Data records
------------------------
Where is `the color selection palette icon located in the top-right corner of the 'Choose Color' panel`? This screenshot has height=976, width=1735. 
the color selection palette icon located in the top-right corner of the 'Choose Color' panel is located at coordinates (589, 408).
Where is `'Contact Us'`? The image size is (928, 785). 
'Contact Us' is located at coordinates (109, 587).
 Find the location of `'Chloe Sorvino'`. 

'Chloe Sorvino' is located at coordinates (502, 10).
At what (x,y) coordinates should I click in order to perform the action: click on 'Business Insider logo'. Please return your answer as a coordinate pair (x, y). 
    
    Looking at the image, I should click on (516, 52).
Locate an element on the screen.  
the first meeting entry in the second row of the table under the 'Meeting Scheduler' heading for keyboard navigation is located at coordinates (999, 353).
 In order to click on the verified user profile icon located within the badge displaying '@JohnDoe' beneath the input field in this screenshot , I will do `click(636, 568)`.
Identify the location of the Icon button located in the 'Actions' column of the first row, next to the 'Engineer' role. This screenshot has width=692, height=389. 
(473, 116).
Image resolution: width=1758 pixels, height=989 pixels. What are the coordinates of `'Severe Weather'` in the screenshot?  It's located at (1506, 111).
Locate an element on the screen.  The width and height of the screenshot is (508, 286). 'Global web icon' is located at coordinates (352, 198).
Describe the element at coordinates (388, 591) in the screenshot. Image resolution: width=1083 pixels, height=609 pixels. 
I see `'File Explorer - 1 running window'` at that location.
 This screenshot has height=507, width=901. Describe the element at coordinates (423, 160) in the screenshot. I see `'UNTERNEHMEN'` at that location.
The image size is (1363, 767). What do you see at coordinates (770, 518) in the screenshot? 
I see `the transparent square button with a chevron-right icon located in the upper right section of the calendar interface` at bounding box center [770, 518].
------------------------
Copy the data from its first line through the line containing "In order to click", switching "screenshot" to "capture" and changing nothing else. Leave out every line after that one.

### Complete output
Where is `the color selection palette icon located in the top-right corner of the 'Choose Color' panel`? This capture has height=976, width=1735. 
the color selection palette icon located in the top-right corner of the 'Choose Color' panel is located at coordinates (589, 408).
Where is `'Contact Us'`? The image size is (928, 785). 
'Contact Us' is located at coordinates (109, 587).
 Find the location of `'Chloe Sorvino'`. 

'Chloe Sorvino' is located at coordinates (502, 10).
At what (x,y) coordinates should I click in order to perform the action: click on 'Business Insider logo'. Please return your answer as a coordinate pair (x, y). 
    
    Looking at the image, I should click on (516, 52).
Locate an element on the screen.  
the first meeting entry in the second row of the table under the 'Meeting Scheduler' heading for keyboard navigation is located at coordinates (999, 353).
 In order to click on the verified user profile icon located within the badge displaying '@JohnDoe' beneath the input field in this capture , I will do `click(636, 568)`.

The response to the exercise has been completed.